*WHAT YOU WILL DO*:
**A)** Please transcribe the passage on Camlp5 grammar entries starting at "A syntax extension" and ending at "ctyp: the types.".
**B)** List the names of the entries that the Camlp5 grammar entries text gives under the heading for object programming.
**C)** Write the next part of the Camlp5 grammar entries text, picking up after its final line.

*SOURCE TEXT*:
________________

To understand the whole syntax in the examples given in this
chapter, it is good to understand this parsing tool (the extensible
grammars), but we shall try to give some minimal explanations to
allow the reader to follow them.
A syntax extension is an OCaml object file (ending with ".cmo" or
".cma") which is loaded inside Camlp5. The source of this file uses
calls to the specific statement EXTEND applied to entries defined in
the Camlp5 module "Pcaml".
Entries
The grammar of OCaml contains several entries, corresponding to the
major notions of the language, which are modifiable this way, and
even erasable. They are defined in this module "Pcaml".
Most important entries:
expr: the expressions.
patt: the patterns.
ctyp: the types.
str_item: the structure items, i.e. the items between
"struct" and "end", and the toplevel phrases in a ".ml" file.
sig_item: the signature items, i.e. the items between
"sig" and "end", and the toplevel phrases in a ".mli" file.
module_expr: the module expressions.
module_type: the module types.
Entries of object programming:
class_expr: the class expressions.
class_type: the class types.
class_str_item: the objects items.
class_sig_item: the objects types items.
Main entries of files and interactive toplevel parsing:
implem: the phrases that can be found in a ".ml" file.
interf: the phrases that can be found in a ".mli" file.
top_phrase: the phrases of the interactive toplevel.
use_file: the phrases that can be found in a file
included by the directive "use".
Extra useful entries also accessible:
let_binding: the bindings "expression = pattern" found in
the "let" statement.
type_declaration: the bindings "name = type" found in
the "type" statement.

________________

*INPUT DATA*:
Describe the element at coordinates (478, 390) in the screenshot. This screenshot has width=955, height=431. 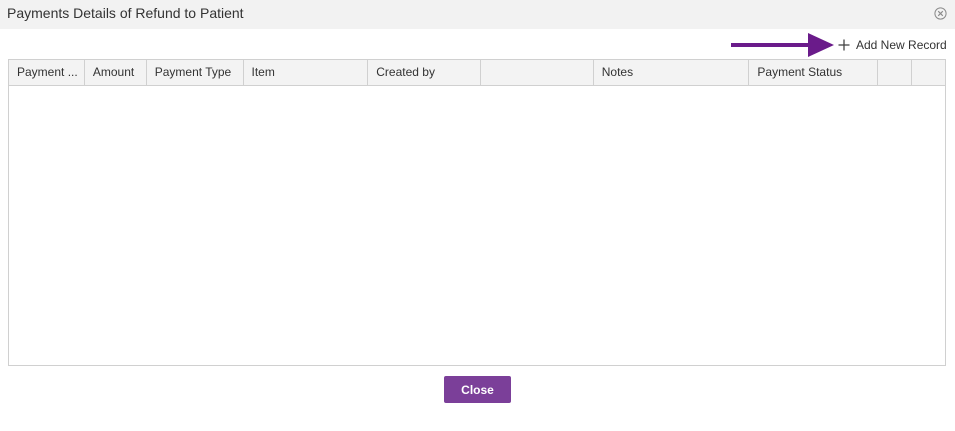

________________

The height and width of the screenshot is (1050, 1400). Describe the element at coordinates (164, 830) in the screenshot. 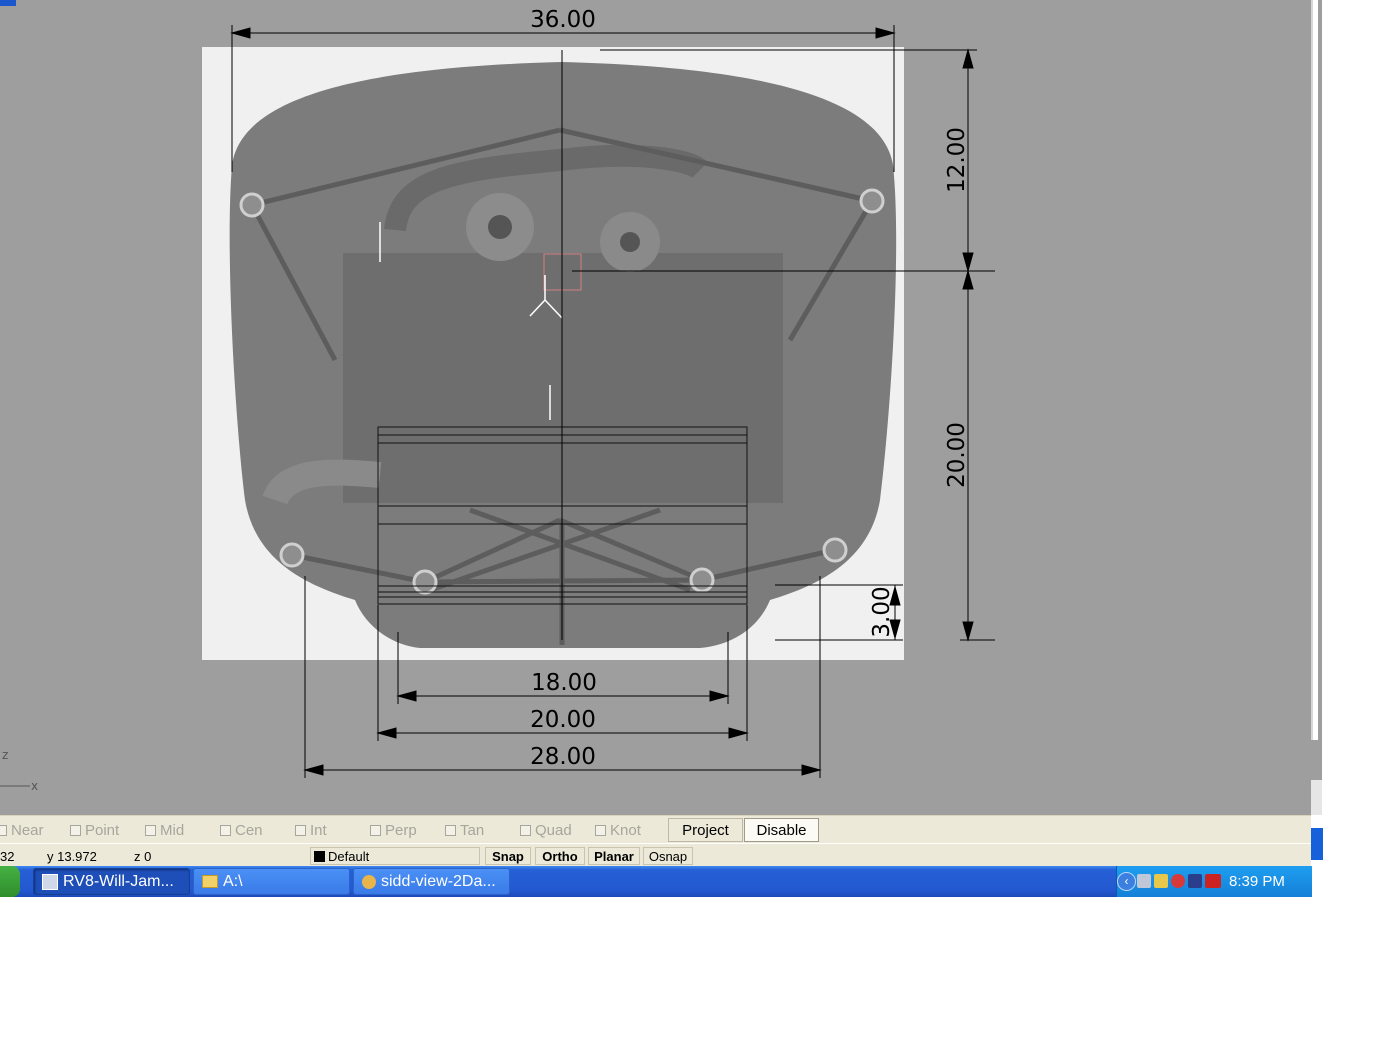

________________

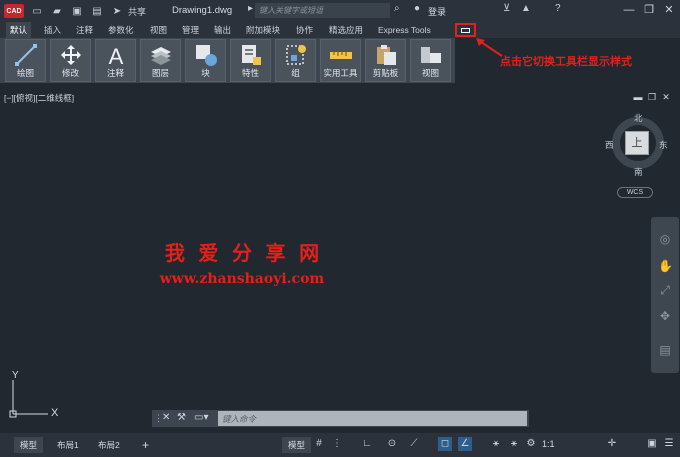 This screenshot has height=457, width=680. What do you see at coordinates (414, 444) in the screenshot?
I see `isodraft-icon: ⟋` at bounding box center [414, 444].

________________

*EXPECTED OUTPUTS*:
**A)**
A syntax extension is an OCaml object file (ending with ".cmo" or
".cma") which is loaded inside Camlp5. The source of this file uses
calls to the specific statement EXTEND applied to entries defined in
the Camlp5 module "Pcaml".
Entries
The grammar of OCaml contains several entries, corresponding to the
major notions of the language, which are modifiable this way, and
even erasable. They are defined in this module "Pcaml".
Most important entries:
expr: the expressions.
patt: the patterns.
ctyp: the types.

**B)**
class_expr
class_type
class_str_item
class_sig_item

**C)**
Syntax tree quotations
A grammar rule is a list of rule symbols followed by the semantic
action, i.e. the result of the rule. This result is a syntax tree,
whose type is the type of the extended entry. The description of the
types of the syntax tree are in the Camlp5 module
"MLast".
There is however a simpler way to make values of these syntax tree
types: the system quotations (see chapters
about quotations
and syntax tree). With this system, it is
possible to represent syntax tree in concrete syntax, between
specific parentheses, namely "<<" and
">>", or between "<:name<" and
">>".
For example, the syntax node of the "if" statement is, normally:
MLast.ExIfe loc e1 e2 e3
where loc is the source location, and e1, e2, e3 are the
expressions constituting the if statement. With quotations, it is
possible to write it like this (which is stricly equivalent because
this is evaluated at parse time, not execution time):
<:expr< if $e1$ then $e2$ else $e3$ >>
With quotations, it is possible to build pieces of program as
complex as desired. See the chapter
about syntax trees.
An example : repeat..until
A classical extension is the creation of the "repeat" statement.
The "repeat" statement is like a "while" except that the loop is
executed at least one time and that the test is at the end of the
loop and is inverted. The equivalent of:
repeat x; y; z until c
is:
do {
x; y; z;
while not c do { x; y; z }
}
or, with a loop:
loop () where rec loop () = do {
x; y; z;
if c then () else loop ()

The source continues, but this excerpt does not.